### DATASET CONTENT
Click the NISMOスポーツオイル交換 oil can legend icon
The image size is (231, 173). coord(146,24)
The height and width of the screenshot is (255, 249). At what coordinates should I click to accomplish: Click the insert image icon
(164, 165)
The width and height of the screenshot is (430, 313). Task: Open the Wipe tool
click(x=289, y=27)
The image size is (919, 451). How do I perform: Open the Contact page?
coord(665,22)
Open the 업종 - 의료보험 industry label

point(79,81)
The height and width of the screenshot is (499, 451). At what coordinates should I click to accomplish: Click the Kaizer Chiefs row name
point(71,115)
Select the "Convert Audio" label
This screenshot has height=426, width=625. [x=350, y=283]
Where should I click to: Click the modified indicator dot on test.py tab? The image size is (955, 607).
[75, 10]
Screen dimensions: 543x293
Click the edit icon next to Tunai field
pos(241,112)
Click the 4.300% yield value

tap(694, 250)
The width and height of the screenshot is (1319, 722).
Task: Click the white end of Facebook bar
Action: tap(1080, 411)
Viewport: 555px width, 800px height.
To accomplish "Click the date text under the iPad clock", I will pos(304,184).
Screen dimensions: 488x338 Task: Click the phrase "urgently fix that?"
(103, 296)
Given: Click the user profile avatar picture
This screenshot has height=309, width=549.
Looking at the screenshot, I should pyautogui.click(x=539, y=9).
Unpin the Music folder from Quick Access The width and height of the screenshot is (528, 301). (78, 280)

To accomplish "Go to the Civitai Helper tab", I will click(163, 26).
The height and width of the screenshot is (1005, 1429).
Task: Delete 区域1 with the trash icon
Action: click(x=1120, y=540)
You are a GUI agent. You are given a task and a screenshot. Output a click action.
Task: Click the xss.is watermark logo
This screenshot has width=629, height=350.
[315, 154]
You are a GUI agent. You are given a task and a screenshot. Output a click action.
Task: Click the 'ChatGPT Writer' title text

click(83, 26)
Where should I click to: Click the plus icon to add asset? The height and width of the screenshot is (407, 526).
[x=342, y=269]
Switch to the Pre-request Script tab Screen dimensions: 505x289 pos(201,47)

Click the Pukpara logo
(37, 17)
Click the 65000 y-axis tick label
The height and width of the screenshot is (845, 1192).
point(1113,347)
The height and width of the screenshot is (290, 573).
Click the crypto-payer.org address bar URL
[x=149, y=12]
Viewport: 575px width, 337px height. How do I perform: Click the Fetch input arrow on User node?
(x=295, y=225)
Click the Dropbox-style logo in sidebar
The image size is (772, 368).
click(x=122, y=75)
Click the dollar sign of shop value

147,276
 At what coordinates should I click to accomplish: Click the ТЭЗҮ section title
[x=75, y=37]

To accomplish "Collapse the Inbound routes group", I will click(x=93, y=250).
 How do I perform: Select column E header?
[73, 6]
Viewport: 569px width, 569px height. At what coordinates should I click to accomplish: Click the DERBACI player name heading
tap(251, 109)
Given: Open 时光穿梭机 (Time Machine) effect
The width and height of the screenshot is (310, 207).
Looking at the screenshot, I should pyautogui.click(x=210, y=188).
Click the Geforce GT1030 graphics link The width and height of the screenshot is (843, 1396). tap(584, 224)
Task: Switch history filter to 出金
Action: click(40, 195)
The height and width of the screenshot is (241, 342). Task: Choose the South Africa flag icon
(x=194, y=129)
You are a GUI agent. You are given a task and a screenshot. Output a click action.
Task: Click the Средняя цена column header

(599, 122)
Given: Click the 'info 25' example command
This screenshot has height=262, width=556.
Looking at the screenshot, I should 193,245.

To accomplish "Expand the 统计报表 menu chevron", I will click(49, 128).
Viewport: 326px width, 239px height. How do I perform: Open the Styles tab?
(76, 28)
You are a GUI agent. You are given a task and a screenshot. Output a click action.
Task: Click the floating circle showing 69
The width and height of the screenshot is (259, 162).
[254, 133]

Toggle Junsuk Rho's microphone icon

### EXERCISE DETAILS
Nothing should be left out: repeat all of the data exactly.

### EXPECTED OUTPUT
Click the NISMOスポーツオイル交換 oil can legend icon
The image size is (231, 173). coord(146,24)
The height and width of the screenshot is (255, 249). At what coordinates should I click to accomplish: Click the insert image icon
(164, 165)
The width and height of the screenshot is (430, 313). Task: Open the Wipe tool
click(x=289, y=27)
The image size is (919, 451). How do I perform: Open the Contact page?
coord(665,22)
Open the 업종 - 의료보험 industry label

point(79,81)
The height and width of the screenshot is (499, 451). At what coordinates should I click to accomplish: Click the Kaizer Chiefs row name
point(71,115)
Select the "Convert Audio" label
This screenshot has height=426, width=625. [x=350, y=283]
Where should I click to: Click the modified indicator dot on test.py tab? The image size is (955, 607).
[75, 10]
Screen dimensions: 543x293
Click the edit icon next to Tunai field
pos(241,112)
Click the 4.300% yield value

tap(694, 250)
The width and height of the screenshot is (1319, 722).
Task: Click the white end of Facebook bar
Action: tap(1080, 411)
Viewport: 555px width, 800px height.
To accomplish "Click the date text under the iPad clock", I will pos(304,184).
Screen dimensions: 488x338 Task: Click the phrase "urgently fix that?"
(103, 296)
Given: Click the user profile avatar picture
This screenshot has height=309, width=549.
Looking at the screenshot, I should pyautogui.click(x=539, y=9).
Unpin the Music folder from Quick Access The width and height of the screenshot is (528, 301). (78, 280)

To accomplish "Go to the Civitai Helper tab", I will click(163, 26).
The height and width of the screenshot is (1005, 1429).
Task: Delete 区域1 with the trash icon
Action: click(x=1120, y=540)
You are a GUI agent. You are given a task and a screenshot. Output a click action.
Task: Click the xss.is watermark logo
This screenshot has width=629, height=350.
[315, 154]
You are a GUI agent. You are given a task and a screenshot. Output a click action.
Task: Click the 'ChatGPT Writer' title text

click(83, 26)
Where should I click to: Click the plus icon to add asset? The height and width of the screenshot is (407, 526).
[x=342, y=269]
Switch to the Pre-request Script tab Screen dimensions: 505x289 pos(201,47)

Click the Pukpara logo
(37, 17)
Click the 65000 y-axis tick label
The height and width of the screenshot is (845, 1192).
point(1113,347)
The height and width of the screenshot is (290, 573).
Click the crypto-payer.org address bar URL
[x=149, y=12]
Viewport: 575px width, 337px height. How do I perform: Click the Fetch input arrow on User node?
(x=295, y=225)
Click the Dropbox-style logo in sidebar
The image size is (772, 368).
click(x=122, y=75)
Click the dollar sign of shop value

147,276
 At what coordinates should I click to accomplish: Click the ТЭЗҮ section title
[x=75, y=37]

To accomplish "Collapse the Inbound routes group", I will click(x=93, y=250).
 How do I perform: Select column E header?
[73, 6]
Viewport: 569px width, 569px height. At what coordinates should I click to accomplish: Click the DERBACI player name heading
tap(251, 109)
Given: Open 时光穿梭机 (Time Machine) effect
The width and height of the screenshot is (310, 207).
Looking at the screenshot, I should pyautogui.click(x=210, y=188).
Click the Geforce GT1030 graphics link The width and height of the screenshot is (843, 1396). tap(584, 224)
Task: Switch history filter to 出金
Action: click(40, 195)
The height and width of the screenshot is (241, 342). Task: Choose the South Africa flag icon
(x=194, y=129)
You are a GUI agent. You are given a task and a screenshot. Output a click action.
Task: Click the Средняя цена column header

(599, 122)
Given: Click the 'info 25' example command
This screenshot has height=262, width=556.
Looking at the screenshot, I should 193,245.

To accomplish "Expand the 统计报表 menu chevron", I will click(49, 128).
Viewport: 326px width, 239px height. How do I perform: Open the Styles tab?
(76, 28)
You are a GUI agent. You are given a task and a screenshot. Output a click action.
Task: Click the floating circle showing 69
The width and height of the screenshot is (259, 162).
[254, 133]

Toggle Junsuk Rho's microphone icon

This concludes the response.